On Tuesday, Sheldon was dismissive of Bysiewicz’s testimony that she practiced law every time she answered a question about election law, testified at the General Assembly on pending legislation or held a press conference.

But Sheldon was open to the claim that Bysiewicz had engaged in the practice of law if she collaborated with her legal staff on formal opinions interpreting election law.

Gersten conceded that collaboration could be seen as practicing law, but he argued that Bysiewicz acted more like a client than a lawyer, relying on her own legal staff and the attorney general’s office for advice.

“She’s no different than the CEO of a company,” Gersten said.

Gersten challenged Bysiewicz’s claim that she acted as a lawyer while overseeing the drafting of a contract with a vendor who provided the state with electronic voting machines.

“She wasn’t a lawyer then.  She was the client,” Gersten said. “And, frankly, Judge, I think she’s always the client.”

Her lawyer, Daniel Krisch, told Sheldon that Bysiewicz needs only to prove that she practiced law as secretary of the state, not that it took the majority of her time.

He conceded, however, that the active practice of law required more than that she simply be a lawyer in good standing.

In a trial brief, his co-counsel, Wesley W. Horton, told Sheldon that the current rules for lawyers entertain only four options for Bysiewicz’s status: active, inactive, retired and suspended or disbarred.

Bysiewicz ended an exploratory campaign for governor and jumped into the race for attorney general in January, after U.S. Sen.
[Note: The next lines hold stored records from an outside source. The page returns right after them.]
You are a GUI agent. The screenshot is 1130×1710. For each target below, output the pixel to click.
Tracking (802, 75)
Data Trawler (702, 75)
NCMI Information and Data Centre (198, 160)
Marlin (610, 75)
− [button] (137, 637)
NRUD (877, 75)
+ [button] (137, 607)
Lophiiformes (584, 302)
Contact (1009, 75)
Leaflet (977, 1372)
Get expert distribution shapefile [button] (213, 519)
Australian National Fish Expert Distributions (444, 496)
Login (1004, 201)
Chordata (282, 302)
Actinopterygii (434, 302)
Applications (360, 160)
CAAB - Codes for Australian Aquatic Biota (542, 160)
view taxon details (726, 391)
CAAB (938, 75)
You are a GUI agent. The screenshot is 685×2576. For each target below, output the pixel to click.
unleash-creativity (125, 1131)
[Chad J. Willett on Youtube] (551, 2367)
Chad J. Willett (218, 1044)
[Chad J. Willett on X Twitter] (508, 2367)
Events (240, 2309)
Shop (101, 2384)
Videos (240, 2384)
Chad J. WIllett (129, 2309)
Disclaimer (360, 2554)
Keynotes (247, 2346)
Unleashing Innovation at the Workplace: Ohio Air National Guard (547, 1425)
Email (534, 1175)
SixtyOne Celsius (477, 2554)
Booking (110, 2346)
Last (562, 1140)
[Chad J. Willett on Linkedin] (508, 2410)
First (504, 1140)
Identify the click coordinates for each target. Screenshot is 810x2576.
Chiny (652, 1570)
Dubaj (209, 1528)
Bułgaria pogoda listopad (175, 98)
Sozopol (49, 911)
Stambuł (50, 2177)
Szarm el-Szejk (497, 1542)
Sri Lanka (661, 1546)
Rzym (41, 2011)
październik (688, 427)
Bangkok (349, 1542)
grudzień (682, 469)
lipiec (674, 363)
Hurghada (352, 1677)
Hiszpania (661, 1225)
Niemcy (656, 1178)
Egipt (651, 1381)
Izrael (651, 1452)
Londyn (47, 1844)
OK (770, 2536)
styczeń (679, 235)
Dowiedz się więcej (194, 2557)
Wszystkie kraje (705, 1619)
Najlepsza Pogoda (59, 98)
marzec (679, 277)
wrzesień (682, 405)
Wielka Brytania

Christopher Dodd announced his retirement and Attorney General Richard Blumenthal said he would run for Dodd’s seat.

But questions soon arose about whether Bysiewicz, 1986 graduate of Duke University law school, had 10 years of active practice at the bar in Connecticut as required by statute.

Without counting at least some of her 11 years as secretary of the state, Bysiewicz would fall short.

She filed suit against her own office, seeking a declaratory ruling on whether her duties as secretary of the state constituted the practice of law.

Bysiewicz also challenged the constitutionality of the 10-year requirement, which was outlined in an 1897 law establishing the attorney general’s office and reaffirmed in 1970, when a constitutional amendment made attorney general a constitutional office

Not only is her present office the defendant, the office she wants to win in November is fighting her on the constitutionality issue.

Gregory T. D’Auria, the senior appellate counsel for the attorney general’s office, struck an incredulous tone in his brief defending the constitutionality of the 10-year requirement.

“In her brief, the plaintiff asks this Court to endorse the following remarkable conclusion: When the Office of Attorney General was elevated in 1970 to constitutional status to protect its status as an increasingly vital part of our state government, the framers’ intent…was to nullify essential professional qualifications that had existed without controversy for 73 years, opening the office even to a non-attorney.”